The pod people are coming. And they have their own hotels.
When he first introduced the property in the cutthroat hotel-scape of New York five years ago, Richard Born of BD Hotels went against convention — hard. While other debuting spaces one-upped each other with ever more rarified levels of luxury and exclusivity, the Pod 51, at 230 East 51 Street in Manhattan’s Midtown East section, shot for the modest-of-means hipster crowd. The rooms were small. The showers were communal. The starting price was $119 a night.

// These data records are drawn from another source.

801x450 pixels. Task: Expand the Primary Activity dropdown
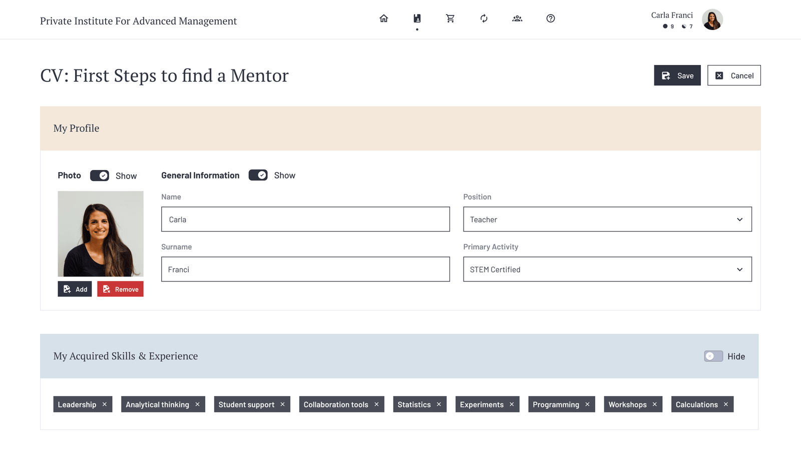(607, 270)
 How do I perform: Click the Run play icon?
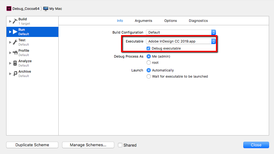[x=15, y=32]
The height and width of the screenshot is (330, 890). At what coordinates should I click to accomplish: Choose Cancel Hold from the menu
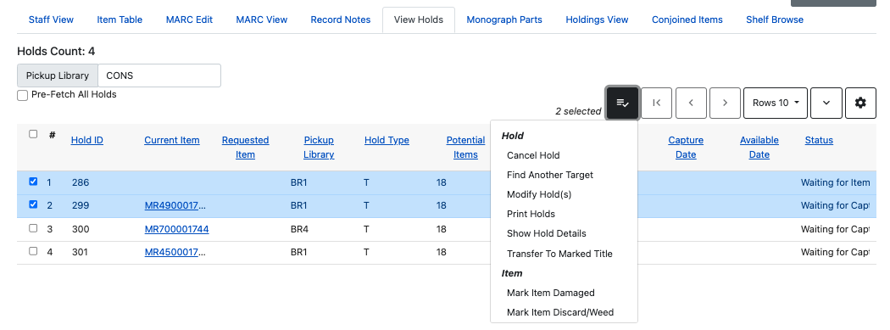[533, 155]
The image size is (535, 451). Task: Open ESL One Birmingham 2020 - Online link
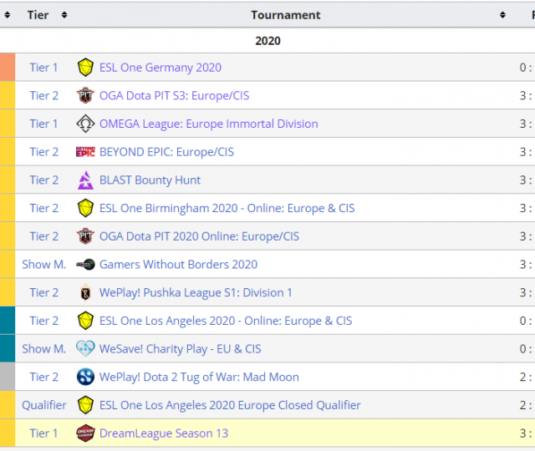pyautogui.click(x=227, y=208)
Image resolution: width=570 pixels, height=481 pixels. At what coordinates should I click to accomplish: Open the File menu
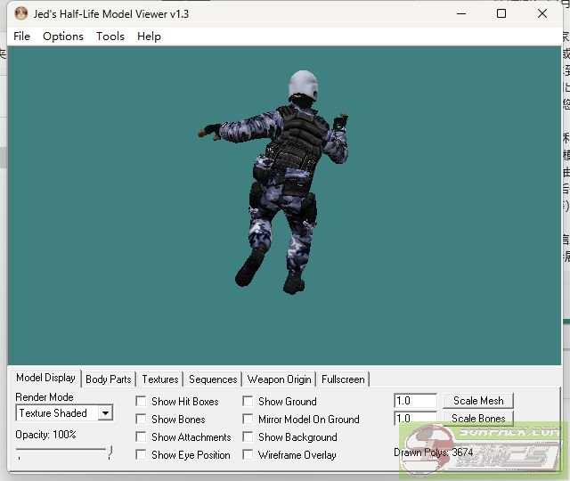click(22, 37)
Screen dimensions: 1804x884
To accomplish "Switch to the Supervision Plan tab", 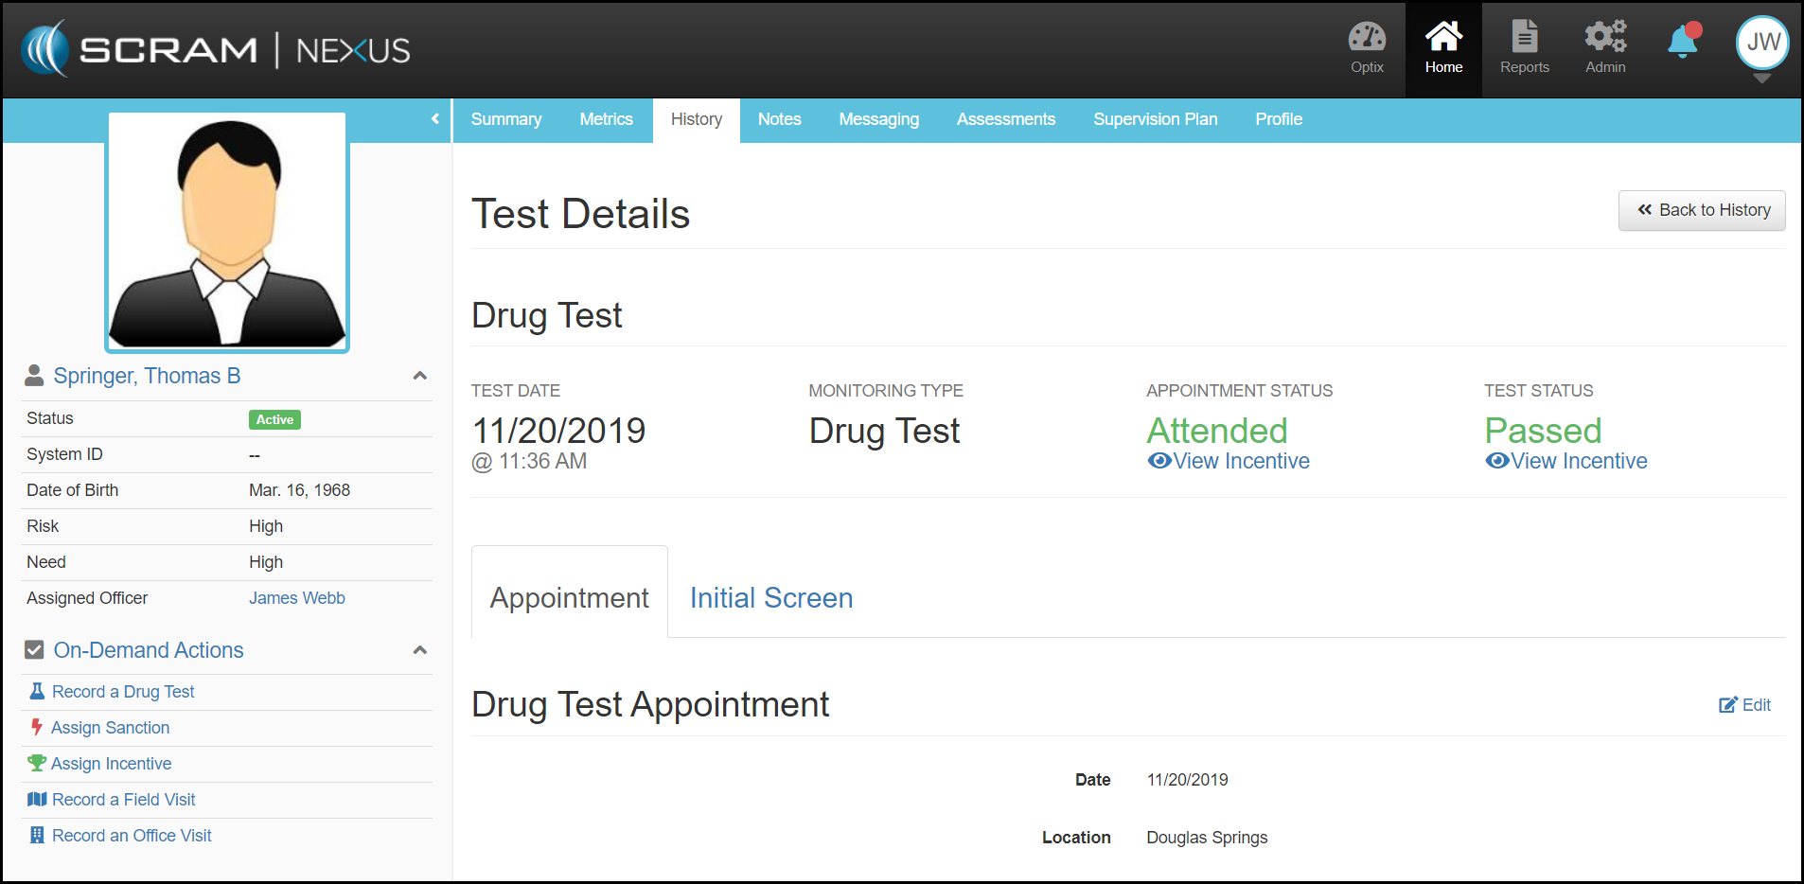I will pyautogui.click(x=1155, y=119).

The success was immediate.
And, riding the wave of that success, this month witnesses the Pod becoming a chain. Using Pod power to reincarnate the old Allerton House at 145 East 39 Street as the new Pod 39, says Born: “This is a rare instance where a hotel genre has developed organically. When we opened the first Pod, we found it attracted a very particular kind of person: Individuals who thrive on travel and are looking for a hotel that enhances their exploration of a place. For them, the communal experience in the hotel’s public space is vital, being plugged-in is essential, and terrific style at an affordable price is expected.”

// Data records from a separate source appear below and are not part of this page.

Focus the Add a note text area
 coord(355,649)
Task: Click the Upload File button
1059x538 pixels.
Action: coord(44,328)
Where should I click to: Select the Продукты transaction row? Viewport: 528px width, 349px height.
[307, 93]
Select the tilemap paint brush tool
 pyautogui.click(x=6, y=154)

Translated, Pod people reveled themselves to be all about form and function, but frills? Not so much. And at either property, stepping into your room, whether it be the Single Pod, Double Pod, Queen Pod, Bunk Pod — it’s just what you think it is — or one of the Odd Pods (a townhouse studio-type space or a room with two double beds, depending on which hotel), is to step into an environment as efficient as your college dorm room but without the cut-rate color scheme and unflattering fluorescent lighting.
To some, to have the moniker “pod” brings to mind those vaguely unsettling honeycomb hotels in Japan, but with the Pod 39, Born and his team created an environment as welcoming as it is efficient. Of the 366 rooms, there are 57 singles, 83 bunks, 88 doubles, 137 queen-sized, and one double bunk, and the starting price remains a ridiculously-cheap-for-New-York $119 a night. Into each room designer Vanessa Guildford integrated bedside media hubs with a full range of ports allowing guests to connect to the room, view personal photos, videos and entertainment on wall-mounted flat-screen TVs. WiFi is free. But while the tech is 2012, the design, like that of the Pod 51, is decidedly a pared-down mid-century mod: the light fixtures are a classic design from Leucos, the calendar wall clocks are inspired by the concourse displays and next train indicators. (Unlike its predecessor, and in a possible relief to the modest among us, the Pod 39 features private bathrooms in every room.)

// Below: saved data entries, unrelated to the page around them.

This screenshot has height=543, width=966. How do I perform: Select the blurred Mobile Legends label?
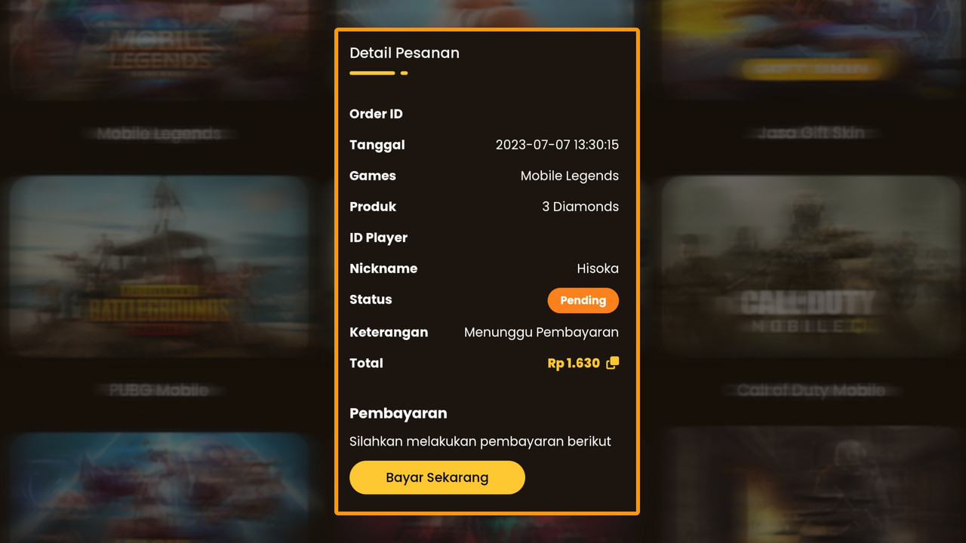(159, 133)
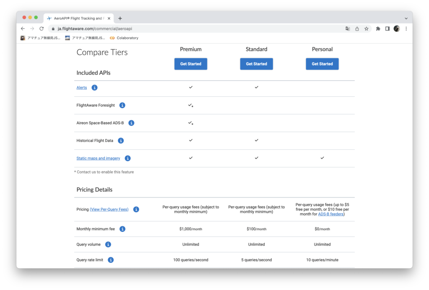The image size is (429, 290).
Task: Follow the ADS-B feeders link
Action: click(331, 214)
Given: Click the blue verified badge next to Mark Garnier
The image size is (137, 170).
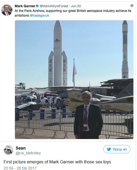Looking at the screenshot, I should (x=37, y=6).
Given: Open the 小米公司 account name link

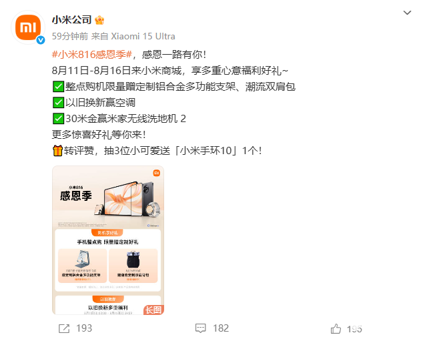Looking at the screenshot, I should 71,20.
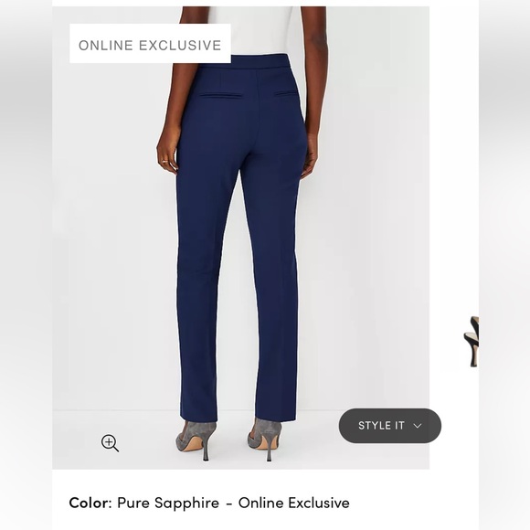The height and width of the screenshot is (530, 530).
Task: Select the Pure Sapphire color name
Action: coord(168,503)
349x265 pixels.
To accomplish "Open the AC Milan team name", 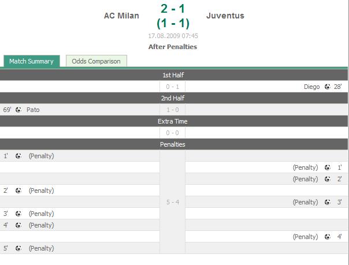I will [121, 16].
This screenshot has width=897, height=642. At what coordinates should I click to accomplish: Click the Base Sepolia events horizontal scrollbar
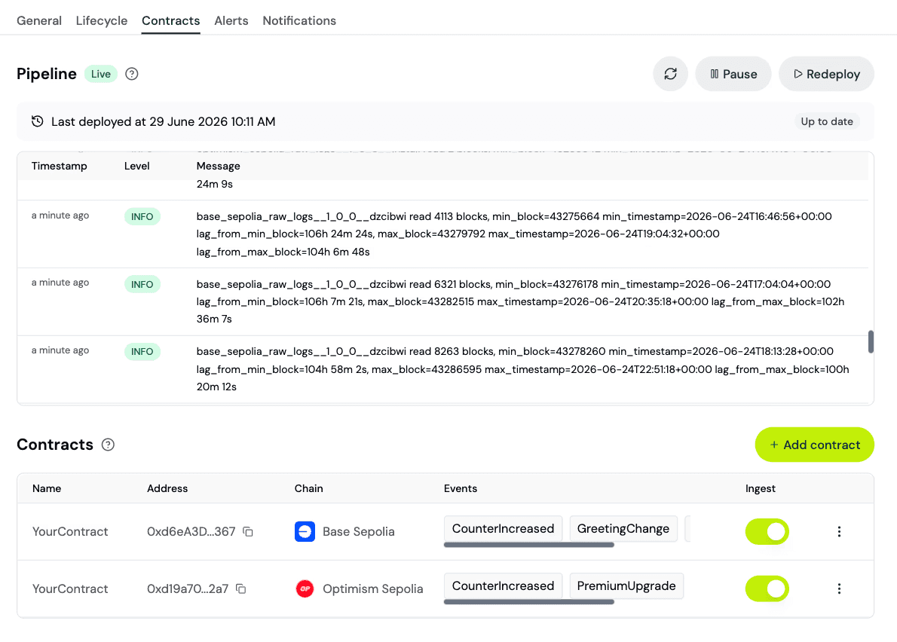pos(529,545)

While Pod 39 stays close the DNA of Pod 51, the 17-floor Allerton House, built in 1918 and whose brochure described it as having “quiet, refined, club-like homes that provided socially respectable, economical housing for hard-working, refined, ambitious young men and women,” provided Born with more funky finishes than those at the original space. The vast ground-floor lobby is reconfigured to create distinct public spaces while promoting a natural flow from one to another. After passing through a vibrant red-tiled vestibule, guests enter a high space with a “window box” reception desk, a coffee bar, and a Pod-particular feature: A “screening wall” where guest photos and videos are projected around the clock. The original Gentlemen’s Sitting Room upholds its illustrious heritage by remaining proudly all-purpose: Part restaurant-lounge, part library, part workspace and part communal center of the Pod 39 social experience as a whole. The terra cotta floors and enormous east fireplace remain intact; the ceiling soars.
The rooftop setting is styled into the ultimate under-the-stars shmoozing zone. In keeping with the building’s ornate Romanesque architecture, the two-story “cloister” is framed with brick arches and terra cotta columns. New York icons rise in in every direction: East to the river, south to the lower-Manhattan skyline, southwest to the nearby Empire State building, and north to the even closer Chrysler building.
“The Pod is like no other hotel brand I know,” says Born. “From the moment we opened five years ago, we attracted a self-selecting community of individuals who really relish travel and the social experience around it. We have always looked to them to determine how to evolve. With Pod 39, we’re building upon all of that knowledge. It’s been an exciting process because it feels like we’re capturing the essence of travel, which is discovery.”